• **Directive**:
Please extract every line of the items below word for word, leaving the pictures out of your answer.
--- begin Records for the task ---
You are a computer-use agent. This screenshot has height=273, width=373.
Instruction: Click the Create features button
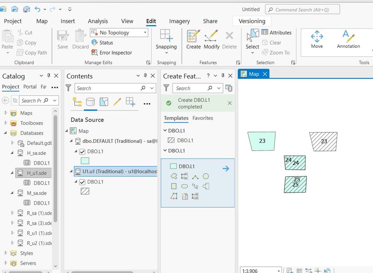(193, 40)
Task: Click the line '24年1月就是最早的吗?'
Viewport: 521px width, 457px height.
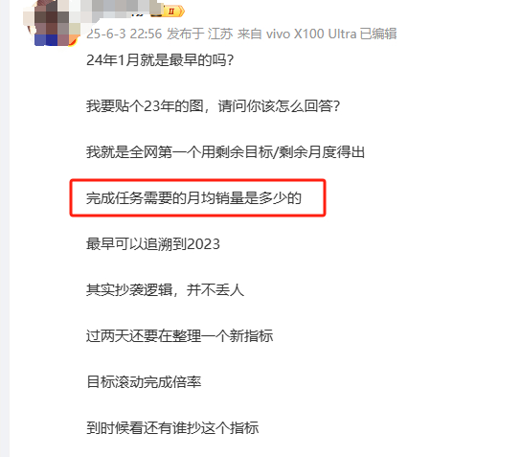Action: click(x=160, y=60)
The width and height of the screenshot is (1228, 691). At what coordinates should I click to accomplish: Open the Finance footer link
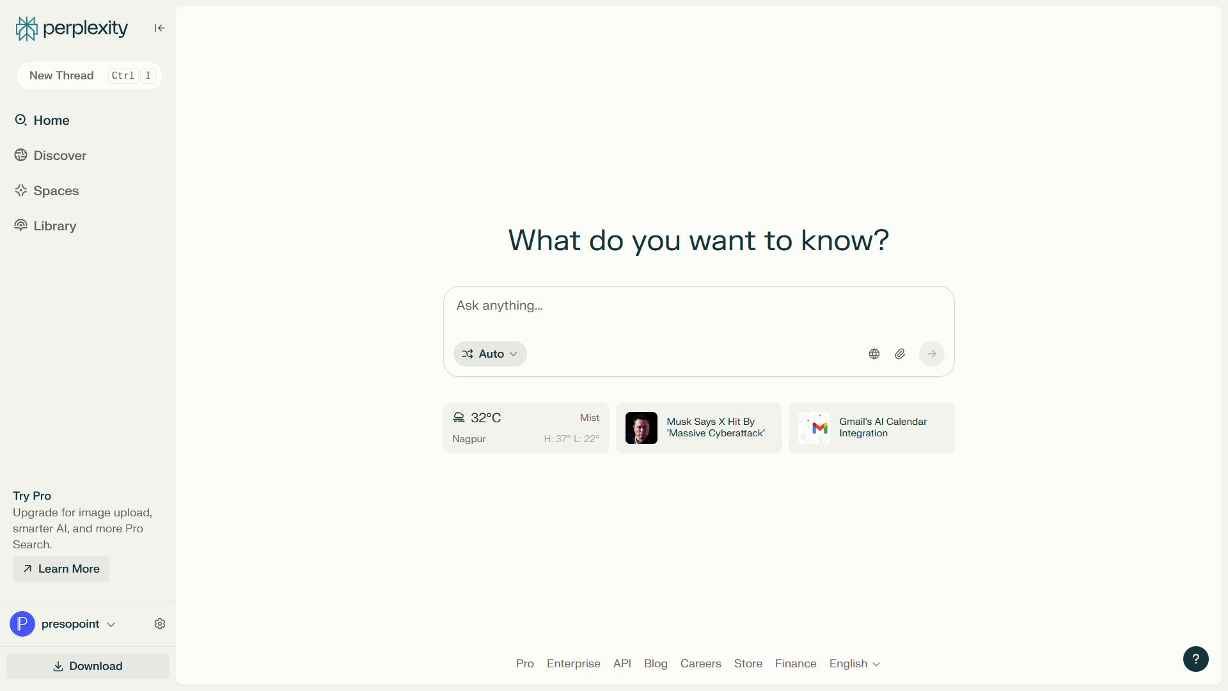point(796,663)
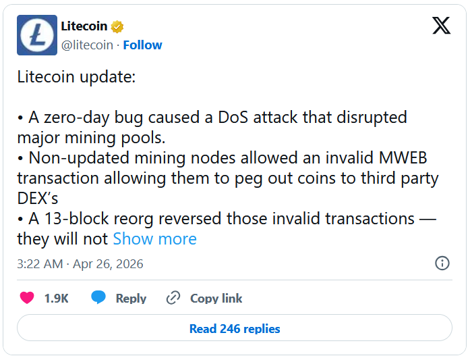Open the 3:22 AM Apr 26 timestamp

(80, 263)
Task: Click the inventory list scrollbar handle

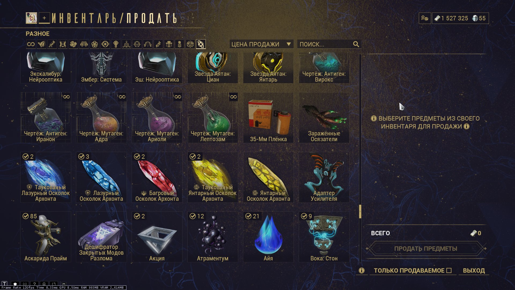Action: [x=360, y=211]
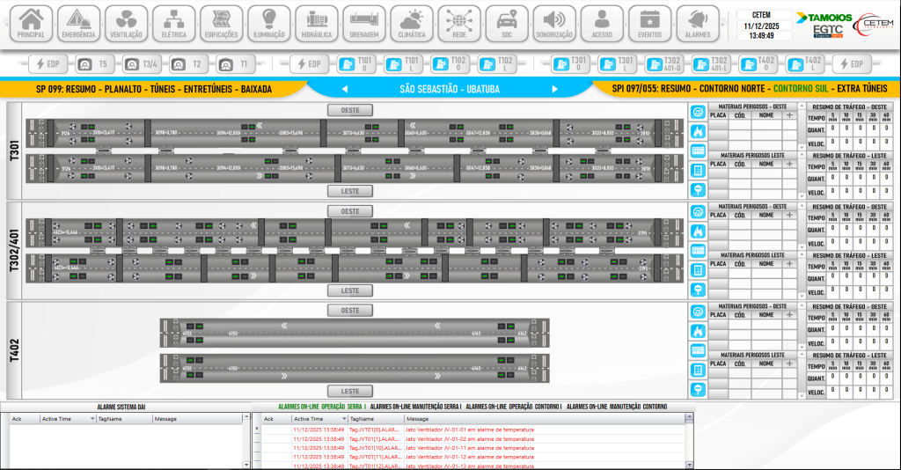Open the Climática weather screen
Viewport: 901px width, 470px height.
click(411, 23)
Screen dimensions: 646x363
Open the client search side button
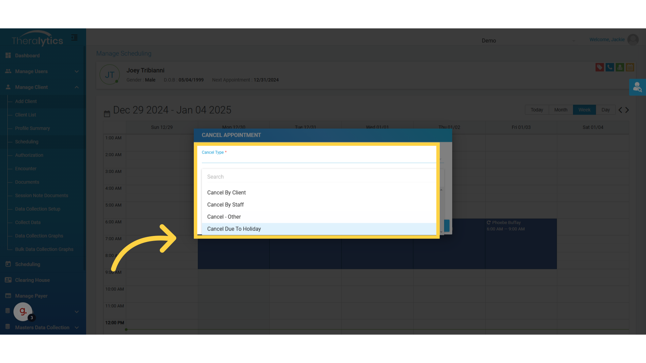pyautogui.click(x=637, y=87)
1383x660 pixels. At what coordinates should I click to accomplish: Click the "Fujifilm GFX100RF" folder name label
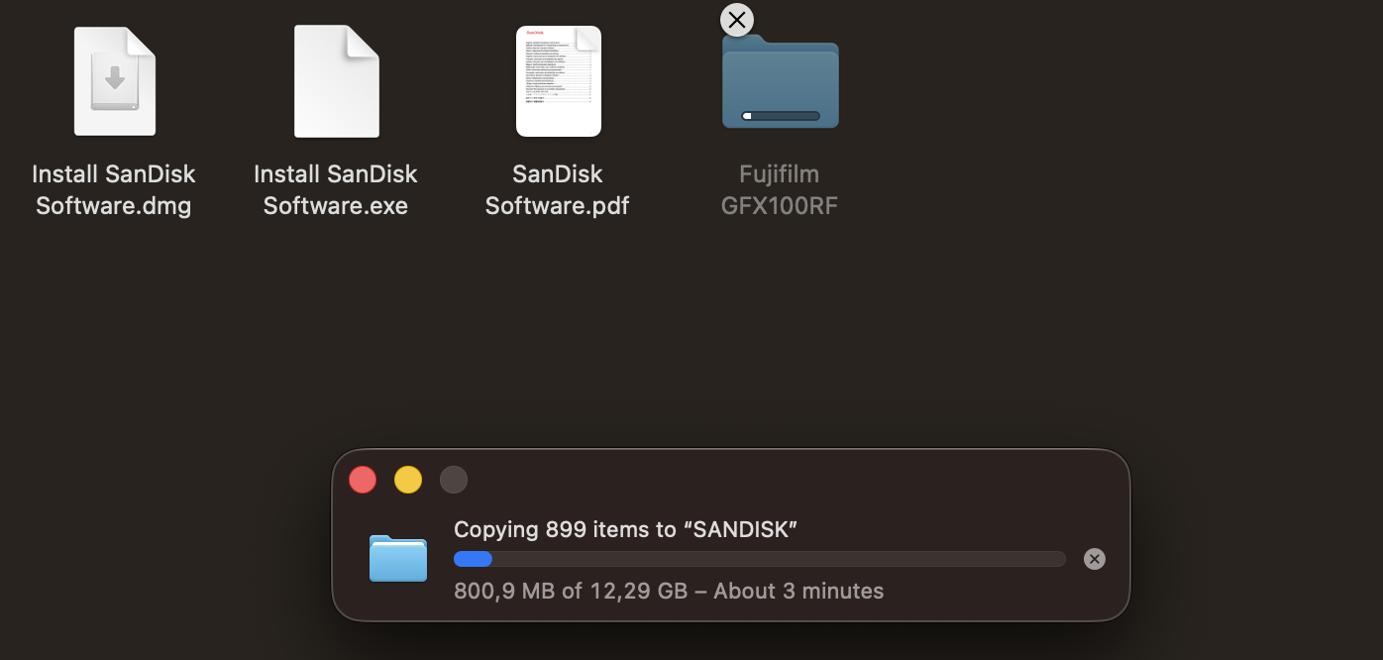tap(780, 189)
--- end Records for the task ---
• **Result**:
You are a computer-use agent. This screenshot has height=273, width=373.
Instruction: Click the Create features button
(193, 40)
Task: Click the line '24年1月就是最早的吗?'
Viewport: 521px width, 457px height.
Action: click(x=160, y=60)
The width and height of the screenshot is (1228, 691). At what coordinates should I click to accomplish: Open the Finance footer link
point(796,663)
Open the 3:22 AM Apr 26 timestamp

(80, 263)
Task: Click the inventory list scrollbar handle

Action: [x=360, y=211]
Open the Climática weather screen
Viewport: 901px width, 470px height.
click(411, 23)
Screen dimensions: 646x363
Open the client search side button
pyautogui.click(x=637, y=87)
1383x660 pixels. At what coordinates should I click to accomplish: Click the "Fujifilm GFX100RF" folder name label
tap(780, 189)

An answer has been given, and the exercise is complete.